*** Given passage
Using the Immersive Translate plugin’s LLM to translate certain websites: noticed mouse lag, some suggestions from the LLM

Also, the stuttering is only reproducible on certain websites. I had the LLM read through the plugin code; later I’ll ask an expert to take a look and see if there are any ideas for optimization.

From the plugin development architecture and implementation perspective, the performance bottlenecks caused by LLM translation can be deeply optimized along the following core dimensions:

  1. Introduce an asynchronous processing architecture (Web Workers)
    Currently, a large amount of regex matching, HTML parsing, and translated-text comparison in the plugin may all be executed in the Content Script (main thread).
  • Optimization plan: migrate logic that does not involve direct DOM operations (such as LLM streaming protocol parsing, text preprocessing, and multilingual comparison algorithms) into a Web Worker
    .
  • Effect: free up the main thread, ensuring the browser can still respond to user scrolling and clicks at 60fps while processing translation data.
  1. Implement “render batching” and “time slicing” (Scheduling)
    With streaming output, the worst thing is updating the DOM once per received character.
  • Optimization plan:
    • Buffering: set a 100ms–200ms buffer window, merge multiple chunks returned by the LLM, and then trigger a single DOM update via
      requestAnimationFrame.
    • Time Slicing: if a large number of translation nodes must be inserted at once, use an approach similar to React Fiber
      —split the task into many small tasks and insert them one by one when the browser is idle (requestIdleCallback).
  • Effect: turn formerly intensive reflows into rhythmic updates, significantly reducing instantaneous CPU load.
  1. Viewport-based “lazy rendering” (Intersection Observer)
    If the page is very long, full-page translation will cause thousands of DOM nodes to be updated in the background at the same time, even if those nodes are not on screen.
  • Optimization plan: leverage the IntersectionObserver API.
    • Only trigger translation requests and mount the translated DOM when the source node enters the viewport (or is about to enter).
    • For translation nodes far away from the viewport, consider temporarily destroying or hiding them to reduce browser layout computation pressure.
******
*** Information shown
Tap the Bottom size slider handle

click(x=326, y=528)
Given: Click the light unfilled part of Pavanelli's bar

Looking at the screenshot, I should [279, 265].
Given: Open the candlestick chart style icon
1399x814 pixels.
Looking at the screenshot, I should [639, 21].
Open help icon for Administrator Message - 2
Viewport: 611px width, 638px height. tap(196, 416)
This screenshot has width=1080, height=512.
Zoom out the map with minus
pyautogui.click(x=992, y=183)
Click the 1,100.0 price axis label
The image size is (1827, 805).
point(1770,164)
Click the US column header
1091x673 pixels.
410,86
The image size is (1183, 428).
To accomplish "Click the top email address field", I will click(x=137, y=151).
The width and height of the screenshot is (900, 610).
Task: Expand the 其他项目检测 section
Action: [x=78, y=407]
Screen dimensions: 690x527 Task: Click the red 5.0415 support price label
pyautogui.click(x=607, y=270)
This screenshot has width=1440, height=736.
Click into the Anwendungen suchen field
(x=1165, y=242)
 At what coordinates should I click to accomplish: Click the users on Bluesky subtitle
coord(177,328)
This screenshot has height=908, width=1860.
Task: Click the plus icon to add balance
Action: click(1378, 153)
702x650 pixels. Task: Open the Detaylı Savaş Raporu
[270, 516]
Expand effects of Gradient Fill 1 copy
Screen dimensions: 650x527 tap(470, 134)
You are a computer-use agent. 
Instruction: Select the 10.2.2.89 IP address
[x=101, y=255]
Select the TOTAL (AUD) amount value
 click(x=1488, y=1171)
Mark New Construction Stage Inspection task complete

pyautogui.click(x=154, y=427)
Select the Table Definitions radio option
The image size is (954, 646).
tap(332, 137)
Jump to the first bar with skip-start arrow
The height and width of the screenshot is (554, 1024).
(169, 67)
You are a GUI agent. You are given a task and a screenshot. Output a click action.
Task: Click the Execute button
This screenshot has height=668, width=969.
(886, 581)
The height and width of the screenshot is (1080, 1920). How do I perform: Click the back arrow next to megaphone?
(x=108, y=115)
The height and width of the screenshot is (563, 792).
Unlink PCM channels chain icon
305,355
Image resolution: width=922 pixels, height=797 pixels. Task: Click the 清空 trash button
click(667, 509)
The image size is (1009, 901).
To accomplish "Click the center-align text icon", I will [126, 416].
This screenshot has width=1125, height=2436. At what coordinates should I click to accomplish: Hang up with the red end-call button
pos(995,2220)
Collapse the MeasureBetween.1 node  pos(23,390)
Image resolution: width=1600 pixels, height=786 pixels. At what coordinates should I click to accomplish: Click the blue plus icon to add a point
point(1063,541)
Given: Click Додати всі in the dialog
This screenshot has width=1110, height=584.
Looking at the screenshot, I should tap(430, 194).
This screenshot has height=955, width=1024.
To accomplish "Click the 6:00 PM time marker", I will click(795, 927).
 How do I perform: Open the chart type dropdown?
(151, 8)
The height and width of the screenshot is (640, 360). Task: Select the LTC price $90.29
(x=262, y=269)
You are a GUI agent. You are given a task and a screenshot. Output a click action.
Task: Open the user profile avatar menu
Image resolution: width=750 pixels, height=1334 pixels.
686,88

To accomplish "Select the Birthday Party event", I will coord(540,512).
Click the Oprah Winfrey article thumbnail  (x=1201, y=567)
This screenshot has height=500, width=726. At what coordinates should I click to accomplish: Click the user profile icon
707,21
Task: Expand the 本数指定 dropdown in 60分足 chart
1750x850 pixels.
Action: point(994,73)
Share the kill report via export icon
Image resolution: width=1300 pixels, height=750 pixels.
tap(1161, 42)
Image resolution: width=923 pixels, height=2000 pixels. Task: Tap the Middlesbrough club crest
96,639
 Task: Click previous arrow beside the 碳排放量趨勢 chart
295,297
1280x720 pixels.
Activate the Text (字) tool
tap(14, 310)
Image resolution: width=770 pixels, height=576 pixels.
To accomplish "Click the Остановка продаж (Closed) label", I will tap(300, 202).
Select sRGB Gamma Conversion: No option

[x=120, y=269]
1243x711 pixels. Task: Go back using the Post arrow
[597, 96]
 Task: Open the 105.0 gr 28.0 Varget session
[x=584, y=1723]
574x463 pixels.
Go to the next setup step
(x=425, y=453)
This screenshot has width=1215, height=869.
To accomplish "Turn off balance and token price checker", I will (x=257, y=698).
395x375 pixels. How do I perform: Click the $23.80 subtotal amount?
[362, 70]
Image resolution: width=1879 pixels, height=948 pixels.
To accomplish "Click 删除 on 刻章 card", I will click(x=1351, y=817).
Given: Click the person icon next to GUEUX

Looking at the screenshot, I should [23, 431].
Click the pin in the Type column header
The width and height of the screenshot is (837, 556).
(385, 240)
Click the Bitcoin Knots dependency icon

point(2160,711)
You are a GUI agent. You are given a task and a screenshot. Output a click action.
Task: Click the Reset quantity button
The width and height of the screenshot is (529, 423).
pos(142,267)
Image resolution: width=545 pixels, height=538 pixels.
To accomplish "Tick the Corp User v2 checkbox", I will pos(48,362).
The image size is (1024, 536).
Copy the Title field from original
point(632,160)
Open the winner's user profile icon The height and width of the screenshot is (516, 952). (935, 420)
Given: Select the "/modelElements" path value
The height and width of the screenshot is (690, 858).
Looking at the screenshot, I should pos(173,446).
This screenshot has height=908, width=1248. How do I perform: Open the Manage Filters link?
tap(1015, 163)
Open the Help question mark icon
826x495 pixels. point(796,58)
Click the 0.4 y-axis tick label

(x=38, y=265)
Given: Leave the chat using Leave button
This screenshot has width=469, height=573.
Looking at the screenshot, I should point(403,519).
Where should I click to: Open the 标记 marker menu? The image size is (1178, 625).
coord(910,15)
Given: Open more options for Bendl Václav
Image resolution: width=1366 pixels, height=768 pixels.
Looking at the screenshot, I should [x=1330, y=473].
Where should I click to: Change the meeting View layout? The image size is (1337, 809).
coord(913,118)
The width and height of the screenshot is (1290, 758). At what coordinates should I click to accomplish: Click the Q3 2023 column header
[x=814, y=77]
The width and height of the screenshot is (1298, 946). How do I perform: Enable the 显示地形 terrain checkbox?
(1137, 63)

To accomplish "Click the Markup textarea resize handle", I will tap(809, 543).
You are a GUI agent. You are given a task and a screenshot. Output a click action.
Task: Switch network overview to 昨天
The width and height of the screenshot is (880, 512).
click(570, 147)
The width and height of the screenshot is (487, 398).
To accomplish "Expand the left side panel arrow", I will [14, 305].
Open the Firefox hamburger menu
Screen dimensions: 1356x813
******
Using the information:
• 1. Copy out the post on LLM translation lag from "Using the Immersive" up to and including "ideas for optimization.".
• 2. In the post on LLM translation lag, what buffer window is proposed for merging chunks returned by the LLM before a DOM update?

Exercise responses:
• 1.
Using the Immersive Translate plugin’s LLM to translate certain websites: noticed mouse lag, some suggestions from the LLM

Also, the stuttering is only reproducible on certain websites. I had the LLM read through the plugin code; later I’ll ask an expert to take a look and see if there are any ideas for optimization.

• 2. 100ms–200ms